A Doctor should have Placebo personality, his mere presence  and small conversation should make the patient feel comfortable and safe that he is in right hands.

Being a patient is entirely different stuff. You always feel that you should be treated nicely.

But the hospital environment and activities makes it a bad experience. 

You have to stand in a Long queue first to see the doc and then for tests and other cumbersome procedures

 

But these  days the health system is evolving and we are more focusing on patient care.

 

You have rights, including the right to participate in your care rather than being a passive patient. Start with these 10 expectations. Make sure your doctor:

 

1. Understands where you are:

Your doctor should not just lecture you about losing weight, quitting smoking or undertaking some other lifestyle change. He or she should understand where you are in the process. Are you ready to work on a weight-loss plan? Have you gotten serious about quitting tobacco? Your willingness makes a difference. Without it, success is unlikely.

 

2. Values your time — and respects you:

Remember the waiting room example above? Unless there’s been an emergency, it shouldn’t happen. Doctors and staff should run an office that values your time and plans accordingly. Also, if you say you want a second opinion and your doctor balks, it’s not a good sign.

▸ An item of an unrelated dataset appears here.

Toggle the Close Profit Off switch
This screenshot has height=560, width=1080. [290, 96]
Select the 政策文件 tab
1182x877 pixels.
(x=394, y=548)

You have a right to a second opinion, and your doctor should respect that.

 

3.  Makes decisions with you, not for you:

Doctors should recognize that you know your body and your life, and you must be a part of any decisions. If your doctor orders a test that makes you uneasy, talk it through until you understand the implications. If your doctor offers a treatment you don’t understand, ask questions until you do.

 

4. Actively listens:

We all know what a rushed appointment feels like. It’s not beneficial to anyone involved. Your care team should always listen to you without making you feel rushed — and without interrupting you. But be prepared for a doctor to challenge your assumptions; part of active listening is active responding. 

 

5. Looks at the big picture:

Great physicians want to know what’s happening beyond your health. When they ask about your personal life, they’re not just making small talk. Knowing about depression, domestic problems and stress factors is important. All of these things can affect your health. Medicine is about more than just what symptoms you have on the day of an appointment.

 

6. Keeps money in mind:

This is especially important if you’re paying out of your pocket. Doctors should take your financial situation and insurance coverage into account so you aren’t hit with bills you can’t afford. If you have a question about whether a certain test or procedure is necessary or covered, do not be afraid to ask.

 

7. Tells you what things mean:

Jargon presents a big problem during an appointment. Your doctor should always take the time to explain what terms mean, and whether they refer to conditions, tests, treatments or something else. If you don’t understand, keep your doctor talking until you do.

 

8. Gives you access to your records:

You should not have to wait weeks for test results — and then have to prompt a doctor’s office to receive them. Electronic health records are not perfect, but they do make communication and access simpler than ever. Your doctor should make sure you have access to the information you need.

 

9. Is transparent:

When it comes to your treatment, avoid mysteries. Your doctor’s office should inform you about how much every aspect of care will cost. Your doctor should be open about his or her experience treating your condition, as well as the success rates — and risk — of any potential procedures.

 

10. Encourages you to bring help:

If everything above is done properly, you will have a lot of information to absorb. It’s smart to bring a spouse, other loved one or friend to your appointments. This advocate can take notes, ask questions and look out for your rights and needs in general. Your doctor should not only allow this; your doctor should encourage it.